Late in her career, Benton said, she began to relish the dramatic roles, like Juliet in “Romeo and Juliet.” “I really enjoy digging into the acting side and telling the story rather than just being about technique and tricks,” she said.

Come her final dance in April, Benton said she will not go cold turkey on a lifetime of ballet classes.

“I think my body is probably going to be kind of angry at first,” she said. “I heard that if you just stop and don’t do any kind of ballet, your body starts to crave it and it actually hurts worse. So, you need to do a little bit, too, because that’s what you are used to.”

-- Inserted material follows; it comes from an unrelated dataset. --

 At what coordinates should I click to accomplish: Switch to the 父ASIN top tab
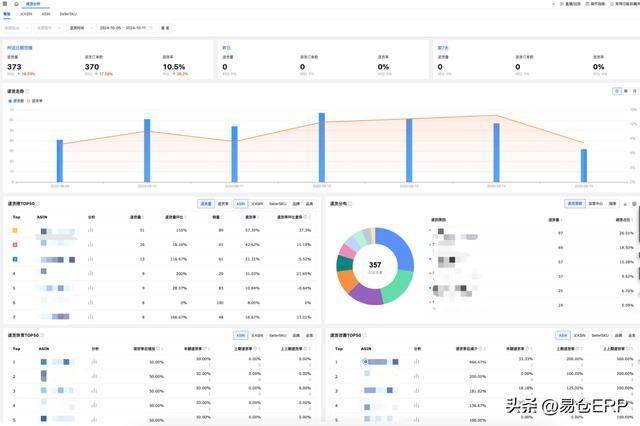point(26,15)
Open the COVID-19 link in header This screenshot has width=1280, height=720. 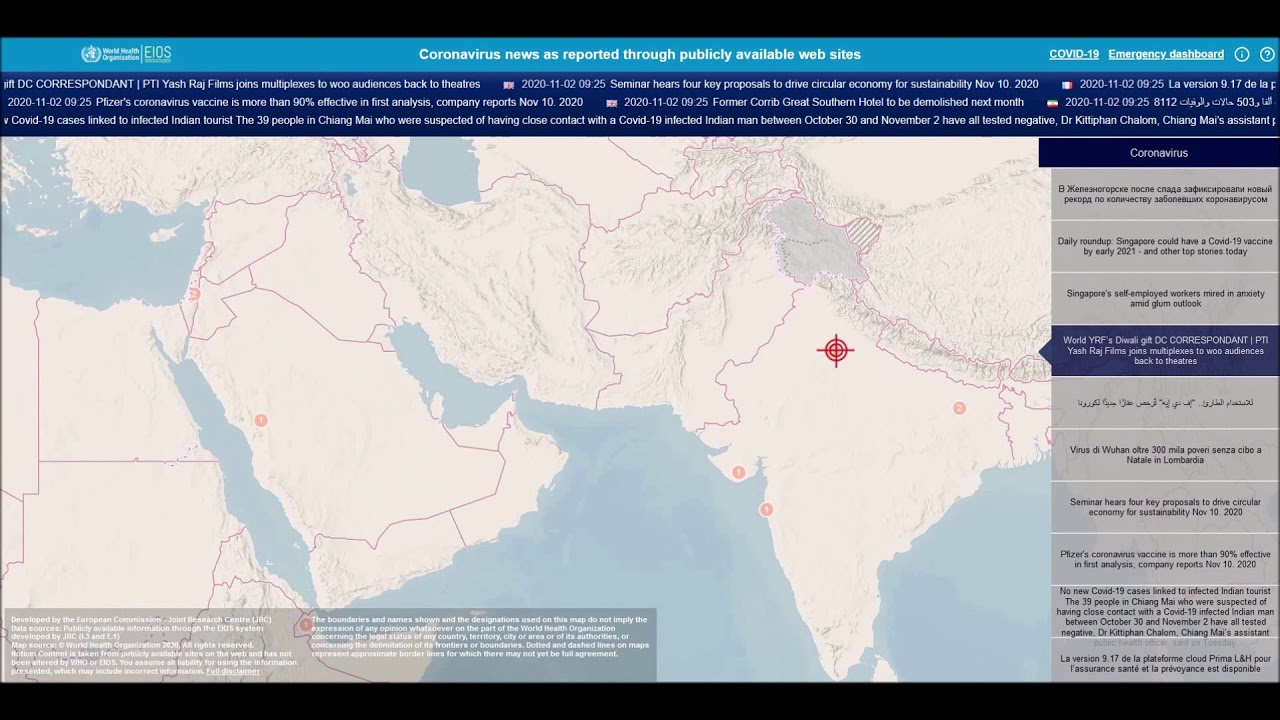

Benton will become another kind of principal now — the academy principal focused on the three upper levels (or grades), children 12 and older.

But already she can see two of her former pupils in company class with her, Bryce Lee and Ariel McCarty, both demi-soloists. “She called us her little Bambis,” McCarty said, in a video interview.

“We’re good friends and they still come to me for advice or help with a role,” Benton said. “They always feel like they can come talk to me and confide in me and I love that kind of relationship in the studio with other dancers.”

When Benton takes the stage for her pas de deux, with Luciano and ones with Yosvani Ramos, a virtuoso principal who is also retiring, the wings will be packed with company dancers watching.

“It’s the best seat in the house,” Ross said, and perhaps a place to dream.

Choreographer Val Caniparoli, left, directs principal dancers Dana Benton and Yosvani Ramos, right, along with soloist Nicolas Pelletier, second from left, as they rehearse a ballroom scene in “Lady of the Camellias.” (Kathryn Scott, Special to The Colorado Sun)

What will it take for Ross to leave the wings to dance “Giselle” (a favored ballet) or for Fontana to dance the lead in “Don Quixote” (also a goal)?

“As a student, you spend every class trying to perfect your technique, every tendu and plié,” Fontana said. “When you get to this level, it’s like you can’t, you can’t just do the steps anymore. You have to add on that extra level that makes someone want to buy a ticket to watch you dance.”

“Yeah,” Ross said. “It’s not just about the tendus anymore.”

But for now, they’ll watch Benton, Luciano and Ramos from the wings.

“Since this is their last season it’s great to get to watch them,” Ross said.  “I’m really going to be soaking up every last second of their stage time.”